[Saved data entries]
____
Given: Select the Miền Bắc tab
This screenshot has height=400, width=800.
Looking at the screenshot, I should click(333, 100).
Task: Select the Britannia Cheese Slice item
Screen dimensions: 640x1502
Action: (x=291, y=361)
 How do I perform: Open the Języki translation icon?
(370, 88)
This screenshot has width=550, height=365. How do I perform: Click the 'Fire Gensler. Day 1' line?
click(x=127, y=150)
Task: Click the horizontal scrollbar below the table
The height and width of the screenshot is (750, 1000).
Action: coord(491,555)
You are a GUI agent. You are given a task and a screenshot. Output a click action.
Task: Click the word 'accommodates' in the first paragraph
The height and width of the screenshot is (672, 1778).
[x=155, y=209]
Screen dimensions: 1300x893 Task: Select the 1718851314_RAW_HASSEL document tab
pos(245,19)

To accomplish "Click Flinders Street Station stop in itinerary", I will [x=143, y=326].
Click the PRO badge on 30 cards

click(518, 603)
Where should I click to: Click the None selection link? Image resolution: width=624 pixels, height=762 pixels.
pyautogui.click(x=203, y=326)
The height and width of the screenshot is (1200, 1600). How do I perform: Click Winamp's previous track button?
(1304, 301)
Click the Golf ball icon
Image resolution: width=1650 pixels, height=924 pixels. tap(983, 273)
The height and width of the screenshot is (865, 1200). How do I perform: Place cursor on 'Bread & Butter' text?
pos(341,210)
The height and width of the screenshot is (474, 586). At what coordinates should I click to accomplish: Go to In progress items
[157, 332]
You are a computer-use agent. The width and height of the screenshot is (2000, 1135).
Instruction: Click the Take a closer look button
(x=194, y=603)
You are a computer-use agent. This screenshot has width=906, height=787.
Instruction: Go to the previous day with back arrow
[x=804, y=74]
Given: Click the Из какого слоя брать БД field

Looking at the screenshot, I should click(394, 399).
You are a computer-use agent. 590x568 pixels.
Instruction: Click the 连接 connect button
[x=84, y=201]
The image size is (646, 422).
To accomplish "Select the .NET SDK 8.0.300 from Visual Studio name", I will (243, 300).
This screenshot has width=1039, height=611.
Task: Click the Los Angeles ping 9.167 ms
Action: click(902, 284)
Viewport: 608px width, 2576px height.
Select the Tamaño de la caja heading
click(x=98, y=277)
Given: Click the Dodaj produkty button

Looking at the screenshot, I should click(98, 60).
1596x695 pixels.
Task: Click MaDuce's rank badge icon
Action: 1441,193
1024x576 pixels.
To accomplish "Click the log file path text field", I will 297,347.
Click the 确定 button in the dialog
____
### YOUR TASK
The answer must consist of every line from the records above that holds "agent".

### RESPONSE BELOW
You are a GUI agent. You are given a task and a screenshot. Output a click action.
You are a computer-use agent. The width and height of the screenshot is (2000, 1135).
You are a computer-use agent. This screenshot has width=906, height=787.
You are a computer-use agent. 590x568 pixels.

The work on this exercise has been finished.